The Department of Health and Human Services announced that 117 doctors, nurses and technicians from the San Diego and Toledo areas were called up after Typhoon Pongasang killed four people, left hundreds of the island's 150,000 residents homeless, and seriously damaged the main hospital.

"The storm hit Guam hard and severely damaged Memorial Hospital," said Health and Human Services Secretary Tommy Thompson. "Our health-care professionals will work with local public health officials and provide medical assistance to those in need."

Pongasang crashed into the remote Pacific island on Sunday with winds gusting around 180 mph and was considered the worst storm to ever hit Guam. Around 400 people were inured, according to Civil Defense authorities.

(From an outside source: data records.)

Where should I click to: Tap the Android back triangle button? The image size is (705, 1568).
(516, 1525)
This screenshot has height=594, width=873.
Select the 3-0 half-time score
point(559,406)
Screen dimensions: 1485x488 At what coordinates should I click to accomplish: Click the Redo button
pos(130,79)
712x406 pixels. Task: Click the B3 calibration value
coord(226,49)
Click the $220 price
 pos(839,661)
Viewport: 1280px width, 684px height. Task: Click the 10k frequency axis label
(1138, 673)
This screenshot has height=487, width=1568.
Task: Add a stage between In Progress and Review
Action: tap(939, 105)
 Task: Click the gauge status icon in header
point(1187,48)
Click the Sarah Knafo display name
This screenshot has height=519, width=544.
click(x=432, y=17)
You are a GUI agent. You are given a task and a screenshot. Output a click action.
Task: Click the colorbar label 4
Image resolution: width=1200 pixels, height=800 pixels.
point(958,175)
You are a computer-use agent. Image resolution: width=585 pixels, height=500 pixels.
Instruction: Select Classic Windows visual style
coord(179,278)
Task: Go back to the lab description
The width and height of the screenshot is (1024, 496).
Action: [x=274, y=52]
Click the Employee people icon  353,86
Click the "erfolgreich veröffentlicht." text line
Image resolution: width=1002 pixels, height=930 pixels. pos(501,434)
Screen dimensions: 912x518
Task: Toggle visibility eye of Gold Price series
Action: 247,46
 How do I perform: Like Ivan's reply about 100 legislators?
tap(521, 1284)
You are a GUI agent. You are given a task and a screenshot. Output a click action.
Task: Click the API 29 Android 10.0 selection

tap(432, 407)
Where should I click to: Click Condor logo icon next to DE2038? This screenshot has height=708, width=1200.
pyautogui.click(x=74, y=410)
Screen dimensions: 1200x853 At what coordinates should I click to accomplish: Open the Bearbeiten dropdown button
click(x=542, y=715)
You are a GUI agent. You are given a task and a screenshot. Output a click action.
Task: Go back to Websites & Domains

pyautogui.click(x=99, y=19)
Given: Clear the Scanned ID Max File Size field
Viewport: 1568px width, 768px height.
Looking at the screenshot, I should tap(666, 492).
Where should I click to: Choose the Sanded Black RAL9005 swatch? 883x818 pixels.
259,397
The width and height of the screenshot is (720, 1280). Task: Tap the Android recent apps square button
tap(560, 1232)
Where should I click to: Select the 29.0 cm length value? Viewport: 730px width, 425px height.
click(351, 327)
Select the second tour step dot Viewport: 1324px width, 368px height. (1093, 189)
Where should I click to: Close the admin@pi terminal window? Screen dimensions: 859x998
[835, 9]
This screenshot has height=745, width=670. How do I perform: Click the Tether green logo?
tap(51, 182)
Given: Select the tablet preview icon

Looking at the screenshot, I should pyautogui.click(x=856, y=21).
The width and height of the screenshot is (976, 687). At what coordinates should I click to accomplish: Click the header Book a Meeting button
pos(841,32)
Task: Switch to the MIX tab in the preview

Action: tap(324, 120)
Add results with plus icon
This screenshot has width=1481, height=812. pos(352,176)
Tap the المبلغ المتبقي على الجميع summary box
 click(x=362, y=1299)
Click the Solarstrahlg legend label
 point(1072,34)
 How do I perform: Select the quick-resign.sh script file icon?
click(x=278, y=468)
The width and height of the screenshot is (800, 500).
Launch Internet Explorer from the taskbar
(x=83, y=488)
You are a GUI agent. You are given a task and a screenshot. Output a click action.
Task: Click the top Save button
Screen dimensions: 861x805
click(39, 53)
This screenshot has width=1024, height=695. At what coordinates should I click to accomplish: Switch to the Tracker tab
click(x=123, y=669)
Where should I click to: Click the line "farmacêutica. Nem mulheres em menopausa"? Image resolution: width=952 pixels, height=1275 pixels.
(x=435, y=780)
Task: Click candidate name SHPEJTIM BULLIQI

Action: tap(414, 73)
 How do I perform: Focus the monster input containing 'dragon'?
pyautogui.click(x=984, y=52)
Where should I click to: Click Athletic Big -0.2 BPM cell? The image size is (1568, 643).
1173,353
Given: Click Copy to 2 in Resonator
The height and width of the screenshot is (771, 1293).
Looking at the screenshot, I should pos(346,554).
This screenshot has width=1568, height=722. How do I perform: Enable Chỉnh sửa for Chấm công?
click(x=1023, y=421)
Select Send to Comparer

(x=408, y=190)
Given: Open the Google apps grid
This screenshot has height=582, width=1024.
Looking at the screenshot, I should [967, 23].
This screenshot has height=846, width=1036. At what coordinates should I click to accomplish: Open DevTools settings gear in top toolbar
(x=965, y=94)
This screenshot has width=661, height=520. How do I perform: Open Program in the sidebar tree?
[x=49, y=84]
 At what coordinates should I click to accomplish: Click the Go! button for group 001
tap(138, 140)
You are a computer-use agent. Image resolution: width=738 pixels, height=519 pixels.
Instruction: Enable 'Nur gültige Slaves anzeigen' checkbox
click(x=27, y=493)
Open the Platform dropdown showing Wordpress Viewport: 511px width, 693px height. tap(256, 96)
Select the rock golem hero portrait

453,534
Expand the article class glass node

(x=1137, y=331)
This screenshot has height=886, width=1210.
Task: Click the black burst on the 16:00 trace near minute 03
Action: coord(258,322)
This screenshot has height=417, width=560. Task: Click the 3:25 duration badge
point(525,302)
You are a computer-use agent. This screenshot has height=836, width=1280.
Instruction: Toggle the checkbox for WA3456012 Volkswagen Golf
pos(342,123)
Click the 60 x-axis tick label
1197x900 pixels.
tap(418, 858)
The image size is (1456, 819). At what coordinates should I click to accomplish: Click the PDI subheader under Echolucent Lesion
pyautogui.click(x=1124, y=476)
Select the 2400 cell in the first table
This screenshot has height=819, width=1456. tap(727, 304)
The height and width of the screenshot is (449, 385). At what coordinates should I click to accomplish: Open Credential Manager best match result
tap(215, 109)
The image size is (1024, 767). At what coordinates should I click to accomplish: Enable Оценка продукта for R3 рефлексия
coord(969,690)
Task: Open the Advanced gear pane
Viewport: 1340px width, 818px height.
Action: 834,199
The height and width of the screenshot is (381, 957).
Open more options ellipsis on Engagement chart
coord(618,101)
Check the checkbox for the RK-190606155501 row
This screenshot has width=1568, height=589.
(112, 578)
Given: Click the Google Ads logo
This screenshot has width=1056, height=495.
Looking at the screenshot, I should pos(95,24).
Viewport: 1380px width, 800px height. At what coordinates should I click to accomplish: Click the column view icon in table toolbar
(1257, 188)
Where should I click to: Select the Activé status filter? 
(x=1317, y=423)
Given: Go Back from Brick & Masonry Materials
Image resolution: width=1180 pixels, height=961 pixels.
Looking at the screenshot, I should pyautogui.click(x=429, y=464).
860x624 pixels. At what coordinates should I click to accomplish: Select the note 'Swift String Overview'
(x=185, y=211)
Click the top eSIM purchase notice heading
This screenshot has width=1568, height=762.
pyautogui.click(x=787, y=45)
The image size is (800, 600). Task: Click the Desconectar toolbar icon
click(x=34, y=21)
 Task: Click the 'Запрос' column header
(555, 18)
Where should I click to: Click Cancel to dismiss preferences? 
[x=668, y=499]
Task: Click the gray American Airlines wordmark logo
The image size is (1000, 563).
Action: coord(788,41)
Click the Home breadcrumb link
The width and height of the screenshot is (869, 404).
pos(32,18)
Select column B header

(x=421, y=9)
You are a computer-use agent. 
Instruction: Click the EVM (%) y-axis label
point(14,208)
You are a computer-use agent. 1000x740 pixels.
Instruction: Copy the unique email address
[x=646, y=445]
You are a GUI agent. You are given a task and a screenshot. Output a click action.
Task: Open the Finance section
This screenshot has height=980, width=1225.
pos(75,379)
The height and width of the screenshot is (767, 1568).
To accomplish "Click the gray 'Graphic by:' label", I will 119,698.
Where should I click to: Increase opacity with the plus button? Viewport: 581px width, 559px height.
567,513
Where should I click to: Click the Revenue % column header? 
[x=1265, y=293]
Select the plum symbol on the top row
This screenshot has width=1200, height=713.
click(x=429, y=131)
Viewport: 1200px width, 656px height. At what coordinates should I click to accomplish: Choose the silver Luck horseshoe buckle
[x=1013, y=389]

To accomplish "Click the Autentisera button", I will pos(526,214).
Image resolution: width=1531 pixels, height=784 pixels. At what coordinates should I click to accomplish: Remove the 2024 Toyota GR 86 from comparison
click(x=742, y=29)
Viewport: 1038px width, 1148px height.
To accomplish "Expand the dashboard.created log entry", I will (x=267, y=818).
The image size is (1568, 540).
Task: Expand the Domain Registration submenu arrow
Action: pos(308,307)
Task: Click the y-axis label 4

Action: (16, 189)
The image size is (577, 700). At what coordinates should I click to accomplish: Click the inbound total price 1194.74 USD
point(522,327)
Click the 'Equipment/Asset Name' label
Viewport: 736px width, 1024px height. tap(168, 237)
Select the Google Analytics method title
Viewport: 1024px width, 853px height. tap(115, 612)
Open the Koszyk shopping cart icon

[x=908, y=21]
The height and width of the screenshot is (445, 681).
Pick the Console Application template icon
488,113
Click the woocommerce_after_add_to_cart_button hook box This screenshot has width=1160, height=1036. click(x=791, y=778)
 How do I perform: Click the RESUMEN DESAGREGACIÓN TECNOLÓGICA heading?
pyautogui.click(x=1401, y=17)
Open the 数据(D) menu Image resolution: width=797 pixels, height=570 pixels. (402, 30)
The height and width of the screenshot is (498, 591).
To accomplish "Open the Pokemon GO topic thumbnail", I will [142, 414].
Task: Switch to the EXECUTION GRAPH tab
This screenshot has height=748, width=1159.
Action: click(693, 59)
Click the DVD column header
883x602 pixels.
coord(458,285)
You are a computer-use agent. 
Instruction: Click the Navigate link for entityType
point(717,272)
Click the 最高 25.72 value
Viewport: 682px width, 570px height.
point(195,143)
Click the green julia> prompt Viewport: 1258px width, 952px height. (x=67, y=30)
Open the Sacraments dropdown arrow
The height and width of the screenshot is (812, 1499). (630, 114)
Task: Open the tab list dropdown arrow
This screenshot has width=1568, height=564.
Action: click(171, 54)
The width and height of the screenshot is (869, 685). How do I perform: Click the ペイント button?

Typhoon Cha'Taan struck Guam in July, carrying 145-mph winds that knocked out power to the entire island and caused $5.4 million in damage. In late April, several residents suffered minor injuries when an offshore earthquake struck measuring 7.2 on the Richter scale.

Pongasang also disrupted power over the entire island as well as fuel supplies and other utilities. Scores of homes damaged and streets blocked by tons of debris.

Relief efforts were being organized on Hawaii where, the Honolulu Advertiser said, agriculture officials were on alert for any unwelcome brown tree snakes that may have sought shelter in the wheel wells of relief planes.

Weather forecasters said Pongasang was fading fast Wednesday as it drifted into cooler, drier air about 750 miles northwest of Wake Island.